■ **INPUT FOR THIS TASK**:
+===+
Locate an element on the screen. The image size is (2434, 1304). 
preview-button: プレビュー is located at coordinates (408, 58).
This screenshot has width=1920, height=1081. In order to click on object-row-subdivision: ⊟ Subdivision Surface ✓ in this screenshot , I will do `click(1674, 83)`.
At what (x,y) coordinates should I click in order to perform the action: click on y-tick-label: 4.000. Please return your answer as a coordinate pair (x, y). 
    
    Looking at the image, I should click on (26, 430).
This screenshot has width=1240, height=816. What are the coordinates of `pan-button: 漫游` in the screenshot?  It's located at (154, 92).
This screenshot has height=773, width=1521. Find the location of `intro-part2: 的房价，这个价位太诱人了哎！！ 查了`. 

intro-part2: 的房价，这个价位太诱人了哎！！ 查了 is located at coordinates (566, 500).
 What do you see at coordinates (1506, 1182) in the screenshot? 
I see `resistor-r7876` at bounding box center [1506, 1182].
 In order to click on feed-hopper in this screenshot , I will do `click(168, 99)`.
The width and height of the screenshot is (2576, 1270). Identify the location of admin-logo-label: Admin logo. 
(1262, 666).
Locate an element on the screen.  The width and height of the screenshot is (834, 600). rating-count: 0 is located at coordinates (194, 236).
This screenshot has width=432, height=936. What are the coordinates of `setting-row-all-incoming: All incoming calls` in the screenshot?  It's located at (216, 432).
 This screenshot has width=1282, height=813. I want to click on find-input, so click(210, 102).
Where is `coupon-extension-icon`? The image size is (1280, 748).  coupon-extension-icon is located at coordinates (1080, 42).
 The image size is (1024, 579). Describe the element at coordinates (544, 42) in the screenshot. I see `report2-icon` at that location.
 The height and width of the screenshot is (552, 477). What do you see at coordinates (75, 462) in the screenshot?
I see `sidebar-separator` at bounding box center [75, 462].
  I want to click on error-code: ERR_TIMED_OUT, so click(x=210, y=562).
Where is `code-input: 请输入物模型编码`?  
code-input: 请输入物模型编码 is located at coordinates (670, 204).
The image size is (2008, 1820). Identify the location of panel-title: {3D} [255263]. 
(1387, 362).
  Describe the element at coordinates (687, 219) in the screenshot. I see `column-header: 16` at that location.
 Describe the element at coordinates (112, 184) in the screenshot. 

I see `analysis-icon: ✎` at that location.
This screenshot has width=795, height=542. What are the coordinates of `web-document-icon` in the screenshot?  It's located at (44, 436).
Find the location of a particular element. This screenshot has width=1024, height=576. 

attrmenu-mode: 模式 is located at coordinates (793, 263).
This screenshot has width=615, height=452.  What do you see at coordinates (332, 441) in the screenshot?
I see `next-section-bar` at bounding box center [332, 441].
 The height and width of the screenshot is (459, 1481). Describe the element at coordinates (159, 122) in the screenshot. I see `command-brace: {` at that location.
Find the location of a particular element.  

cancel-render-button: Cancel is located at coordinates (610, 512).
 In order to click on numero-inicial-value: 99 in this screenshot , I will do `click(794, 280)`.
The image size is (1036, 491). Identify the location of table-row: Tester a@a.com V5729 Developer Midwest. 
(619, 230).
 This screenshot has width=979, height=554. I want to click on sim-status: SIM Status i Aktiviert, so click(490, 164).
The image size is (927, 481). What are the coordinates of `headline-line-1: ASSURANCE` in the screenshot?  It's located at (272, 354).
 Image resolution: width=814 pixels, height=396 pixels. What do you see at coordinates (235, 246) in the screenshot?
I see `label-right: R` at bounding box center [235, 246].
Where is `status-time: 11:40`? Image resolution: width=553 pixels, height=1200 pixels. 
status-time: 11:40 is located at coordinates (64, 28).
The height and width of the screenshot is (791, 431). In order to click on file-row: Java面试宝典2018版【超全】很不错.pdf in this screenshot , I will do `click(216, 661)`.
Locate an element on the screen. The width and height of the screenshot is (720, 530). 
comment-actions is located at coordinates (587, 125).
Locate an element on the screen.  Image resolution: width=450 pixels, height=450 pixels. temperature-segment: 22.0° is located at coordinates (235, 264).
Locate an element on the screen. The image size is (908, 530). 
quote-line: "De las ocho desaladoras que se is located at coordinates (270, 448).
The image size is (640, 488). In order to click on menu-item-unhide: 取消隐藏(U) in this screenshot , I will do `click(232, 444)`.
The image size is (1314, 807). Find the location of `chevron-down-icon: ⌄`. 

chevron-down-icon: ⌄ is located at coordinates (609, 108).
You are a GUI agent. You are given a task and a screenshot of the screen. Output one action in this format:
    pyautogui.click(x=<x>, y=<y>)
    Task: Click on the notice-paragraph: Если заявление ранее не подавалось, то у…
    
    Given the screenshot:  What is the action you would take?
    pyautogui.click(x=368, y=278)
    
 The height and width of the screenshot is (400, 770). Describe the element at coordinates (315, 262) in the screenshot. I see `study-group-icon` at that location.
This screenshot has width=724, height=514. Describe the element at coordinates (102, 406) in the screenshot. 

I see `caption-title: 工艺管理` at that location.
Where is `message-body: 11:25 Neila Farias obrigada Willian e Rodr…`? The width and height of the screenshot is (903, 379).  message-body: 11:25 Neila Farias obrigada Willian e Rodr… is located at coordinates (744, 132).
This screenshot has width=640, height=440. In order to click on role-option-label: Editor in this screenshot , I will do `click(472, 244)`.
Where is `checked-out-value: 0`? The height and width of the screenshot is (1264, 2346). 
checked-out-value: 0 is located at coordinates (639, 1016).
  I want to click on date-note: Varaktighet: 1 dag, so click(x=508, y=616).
+===+
Reproduce all of the data above verbatim, keeping every line in its original order.

■ **REPLY TO THE TASK**:
Locate an element on the screen. The image size is (2434, 1304). 
preview-button: プレビュー is located at coordinates (408, 58).
This screenshot has width=1920, height=1081. In order to click on object-row-subdivision: ⊟ Subdivision Surface ✓ in this screenshot , I will do `click(1674, 83)`.
At what (x,y) coordinates should I click in order to perform the action: click on y-tick-label: 4.000. Please return your answer as a coordinate pair (x, y). 
    
    Looking at the image, I should click on (26, 430).
This screenshot has width=1240, height=816. What are the coordinates of `pan-button: 漫游` in the screenshot?  It's located at (154, 92).
This screenshot has height=773, width=1521. Find the location of `intro-part2: 的房价，这个价位太诱人了哎！！ 查了`. 

intro-part2: 的房价，这个价位太诱人了哎！！ 查了 is located at coordinates (566, 500).
 What do you see at coordinates (1506, 1182) in the screenshot? 
I see `resistor-r7876` at bounding box center [1506, 1182].
 In order to click on feed-hopper in this screenshot , I will do `click(168, 99)`.
The width and height of the screenshot is (2576, 1270). Identify the location of admin-logo-label: Admin logo. 
(1262, 666).
Locate an element on the screen.  The width and height of the screenshot is (834, 600). rating-count: 0 is located at coordinates (194, 236).
This screenshot has width=432, height=936. What are the coordinates of `setting-row-all-incoming: All incoming calls` in the screenshot?  It's located at (216, 432).
 This screenshot has width=1282, height=813. I want to click on find-input, so click(210, 102).
Where is `coupon-extension-icon`? The image size is (1280, 748).  coupon-extension-icon is located at coordinates (1080, 42).
 The image size is (1024, 579). Describe the element at coordinates (544, 42) in the screenshot. I see `report2-icon` at that location.
 The height and width of the screenshot is (552, 477). What do you see at coordinates (75, 462) in the screenshot?
I see `sidebar-separator` at bounding box center [75, 462].
  I want to click on error-code: ERR_TIMED_OUT, so click(x=210, y=562).
Where is `code-input: 请输入物模型编码`?  
code-input: 请输入物模型编码 is located at coordinates (670, 204).
The image size is (2008, 1820). Identify the location of panel-title: {3D} [255263]. 
(1387, 362).
  Describe the element at coordinates (687, 219) in the screenshot. I see `column-header: 16` at that location.
 Describe the element at coordinates (112, 184) in the screenshot. 

I see `analysis-icon: ✎` at that location.
This screenshot has width=795, height=542. What are the coordinates of `web-document-icon` in the screenshot?  It's located at (44, 436).
Find the location of a particular element. This screenshot has width=1024, height=576. 

attrmenu-mode: 模式 is located at coordinates (793, 263).
This screenshot has width=615, height=452.  What do you see at coordinates (332, 441) in the screenshot?
I see `next-section-bar` at bounding box center [332, 441].
 The height and width of the screenshot is (459, 1481). Describe the element at coordinates (159, 122) in the screenshot. I see `command-brace: {` at that location.
Find the location of a particular element.  

cancel-render-button: Cancel is located at coordinates (610, 512).
 In order to click on numero-inicial-value: 99 in this screenshot , I will do `click(794, 280)`.
The image size is (1036, 491). Identify the location of table-row: Tester a@a.com V5729 Developer Midwest. 
(619, 230).
 This screenshot has width=979, height=554. I want to click on sim-status: SIM Status i Aktiviert, so click(490, 164).
The image size is (927, 481). What are the coordinates of `headline-line-1: ASSURANCE` in the screenshot?  It's located at (272, 354).
 Image resolution: width=814 pixels, height=396 pixels. What do you see at coordinates (235, 246) in the screenshot?
I see `label-right: R` at bounding box center [235, 246].
Where is `status-time: 11:40`? Image resolution: width=553 pixels, height=1200 pixels. 
status-time: 11:40 is located at coordinates (64, 28).
The height and width of the screenshot is (791, 431). In order to click on file-row: Java面试宝典2018版【超全】很不错.pdf in this screenshot , I will do `click(216, 661)`.
Locate an element on the screen. The width and height of the screenshot is (720, 530). 
comment-actions is located at coordinates (587, 125).
Locate an element on the screen.  Image resolution: width=450 pixels, height=450 pixels. temperature-segment: 22.0° is located at coordinates (235, 264).
Locate an element on the screen. The image size is (908, 530). 
quote-line: "De las ocho desaladoras que se is located at coordinates (270, 448).
The image size is (640, 488). In order to click on menu-item-unhide: 取消隐藏(U) in this screenshot , I will do `click(232, 444)`.
The image size is (1314, 807). Find the location of `chevron-down-icon: ⌄`. 

chevron-down-icon: ⌄ is located at coordinates (609, 108).
You are a GUI agent. You are given a task and a screenshot of the screen. Output one action in this format:
    pyautogui.click(x=<x>, y=<y>)
    Task: Click on the notice-paragraph: Если заявление ранее не подавалось, то у…
    
    Given the screenshot:  What is the action you would take?
    pyautogui.click(x=368, y=278)
    
 The height and width of the screenshot is (400, 770). Describe the element at coordinates (315, 262) in the screenshot. I see `study-group-icon` at that location.
This screenshot has width=724, height=514. Describe the element at coordinates (102, 406) in the screenshot. 

I see `caption-title: 工艺管理` at that location.
Where is `message-body: 11:25 Neila Farias obrigada Willian e Rodr…`? The width and height of the screenshot is (903, 379).  message-body: 11:25 Neila Farias obrigada Willian e Rodr… is located at coordinates (744, 132).
This screenshot has width=640, height=440. In order to click on role-option-label: Editor in this screenshot , I will do `click(472, 244)`.
Where is `checked-out-value: 0`? The height and width of the screenshot is (1264, 2346). 
checked-out-value: 0 is located at coordinates (639, 1016).
  I want to click on date-note: Varaktighet: 1 dag, so click(x=508, y=616).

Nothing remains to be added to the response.